We found no NO-depleting or vasoconstrictive activity in human CSF samples collected from patients shortly (1 or 2 days) after the inciting bleeding event. In contrast, samples collected at later phases of the disease displayed an erythrolysed protein signature that disrupted NO signaling and shifted vascular tone balance toward vasoconstriction. Selective removal of Hb from patient-derived CSF by a haptoglobin column was sufficient to abate this activity. Furthermore, the collective experimental data presented here suggest that a therapeutic intervention targeting compartmentalization of Hb within the CSF might be sufficient to prevent cerebral vasospasm. The slow time course of Hb accumulation in CSF after the inciting bleeding event provides a window of opportunity to restore the Hb binding capacity of CSF by exogenous haptoglobin.
The protective physiological effect of haptoglobin during systemic hemolysis has been related to the large molecular size of the Hb-haptoglobin complex (15, 43). The complex is too large to be filtered by the kidney or to extravasate from blood into the wall structures of coronary arteries or the interstitial space of the myocardium (15, 48). These observations helped to resolve the enigma that the biochemical reactivity, which was recognized as the source of cell-free Hb toxicity, was not substantially different in the case of the Hb-haptoglobin complex compared with unbound Hb. According to the compartmentalization hypothesis, the potentially detrimental peroxidase and dioxygenase reactions of Hb remain uneventful as long as they occur within the circulatory plasma compartment. Here, we could extend and reinforce this hypothesis in experiments mimicking intracranial conditions, which are fundamentally different from the models of intravascular hemolysis that we have studied before.

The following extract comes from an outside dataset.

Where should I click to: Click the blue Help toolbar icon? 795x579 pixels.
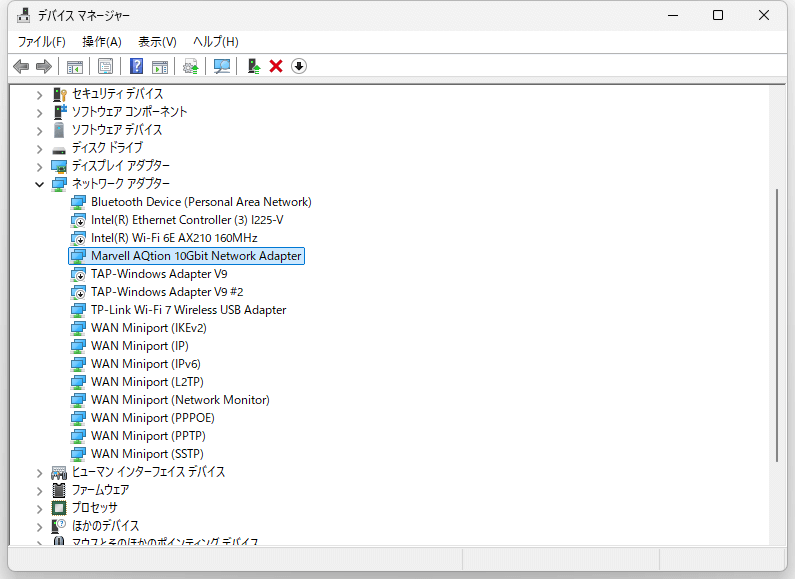pos(137,66)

In patient and sheep CSF, the reaction kinetics of cell-free Hb and the Hb-haptoglobin complexes with NO were similar, even though we adapted our experimental conditions to model the full 3-reaction kinetics of Hb with NO depicted in Figure 5B and Supplemental Figure 4. However, we discovered that haptoglobin was able to block 2 divergent pathways of cell-free Hb delocalization from CSF. First, haptoglobin prevented translocation of cell-free Hb from the CSF into the smooth muscle layer and subendothelial space of arterial vessels. We assume that the size-restricted interruption of this delocalization path by haptoglobin spatially separates the Hb-haptoglobin from functional NO and thus preserves vascular NO signaling, preventing vasospasms in small and large cerebral arteries. The finding that chemically crosslinked Hb-polymers — with a large molecular size but unaltered NO reactivity compared with Hb — not only mimicked the spatial compartmentalization effect of the Hb-haptoglobin complex, but also showed the same NO-sparing effect in ex vivo vascular function studies, supported this assumption. Second, haptoglobin prevented translocation of cell-free Hb through the inner and outer CSF-brain barrier into the brain interstitial space (i.e., through the ependymal layer and glia limitans) (49, 50). Again, we found no evidence that the Hb-haptoglobin complex could cross this anatomical barrier, which is permeable to proteins up to 70 kDa (49, 50). Prevention of Hb delocalization into the brain’s interstitial space may avert Hb-triggered oxidative stress to neural tissue (43, 51) and spare NO signaling within the neurovascular unit. Furthermore, prevention of this delocalization may reduce Hb-triggered microthrombosis (34–36), neuroinflammation (39, 40), and pathological electrical activity (i.e., cortical spreading depression; CSD) (37).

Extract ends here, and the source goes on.